Document segment:
=== Begin Enclosure ===

These Days

Today is Photo Day at My son’s Day-Care center so I’ve dressed him up all spiffy in an adorable and highly appropriate yellow Little Monster t-shirt. Yes it will be interesting to see how dirty it is by the time they take his photo – I’ll let you know.

Riley’s newest obsession is shoes. If you leave a pair out he will slip his teeny tiny feet inside them and try to walk around, it is quite amusing to watch. He has also discovered throwing tantrums. The past two weeks I’ve gotten a tantrum every time I’ve tried to drop him off at Day-care, a tantrum every time I’ve taken something off him he isn’t supposed to play with (like his father’s work computer), tantrums when he wants to run off down the street and isn’t aloud, tantrums here tantrums there. Picture this; after a day a work you are having a glass of wine, while your toddler is trying to swipe your glass off of the table, you tell him No and hold the glass up in the air, he proceeds to throw himself on the ground and scream like a banshee – yeah I pretend he’s not there and finish my glass, her usually gives up after a while. I give him cuddles at Day-care and ignore the tantrums the rest of the time. I don’t know whether or not it’s the “right” way to handle it, but really I don’t care.

=== End Enclosure ===

Data excerpts:
=== Begin Enclosure ===

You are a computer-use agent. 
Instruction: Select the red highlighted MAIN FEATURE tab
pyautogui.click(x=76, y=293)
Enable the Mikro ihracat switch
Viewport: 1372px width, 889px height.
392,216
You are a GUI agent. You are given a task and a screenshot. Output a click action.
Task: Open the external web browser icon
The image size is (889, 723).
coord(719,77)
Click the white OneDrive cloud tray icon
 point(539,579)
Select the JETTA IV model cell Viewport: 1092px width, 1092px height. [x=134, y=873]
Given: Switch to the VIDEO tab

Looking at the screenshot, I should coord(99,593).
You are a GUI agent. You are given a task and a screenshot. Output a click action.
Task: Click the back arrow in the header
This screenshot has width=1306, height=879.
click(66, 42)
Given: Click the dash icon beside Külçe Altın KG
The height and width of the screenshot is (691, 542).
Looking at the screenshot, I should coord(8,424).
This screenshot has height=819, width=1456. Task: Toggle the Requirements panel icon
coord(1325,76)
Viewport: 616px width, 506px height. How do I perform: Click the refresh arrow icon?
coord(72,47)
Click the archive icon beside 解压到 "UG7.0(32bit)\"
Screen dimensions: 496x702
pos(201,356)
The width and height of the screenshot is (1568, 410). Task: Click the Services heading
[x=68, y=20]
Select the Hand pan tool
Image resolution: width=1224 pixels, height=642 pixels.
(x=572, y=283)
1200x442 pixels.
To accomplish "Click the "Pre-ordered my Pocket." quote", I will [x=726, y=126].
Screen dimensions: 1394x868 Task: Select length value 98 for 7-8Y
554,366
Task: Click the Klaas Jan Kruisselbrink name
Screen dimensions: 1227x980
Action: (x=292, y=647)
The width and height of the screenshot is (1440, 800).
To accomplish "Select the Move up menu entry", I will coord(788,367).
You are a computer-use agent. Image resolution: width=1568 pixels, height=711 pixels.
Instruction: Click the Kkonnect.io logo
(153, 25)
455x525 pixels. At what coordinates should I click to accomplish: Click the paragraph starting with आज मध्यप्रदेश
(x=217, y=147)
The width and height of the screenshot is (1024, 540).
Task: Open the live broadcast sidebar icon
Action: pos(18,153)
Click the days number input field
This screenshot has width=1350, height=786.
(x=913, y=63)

=== End Enclosure ===

Exercise goal: Reproduce word for word the passage of the post about Riley, starting with "Today is Photo" and going on through "let you know.".

Response area:
Today is Photo Day at My son’s Day-Care center so I’ve dressed him up all spiffy in an adorable and highly appropriate yellow Little Monster t-shirt. Yes it will be interesting to see how dirty it is by the time they take his photo – I’ll let you know.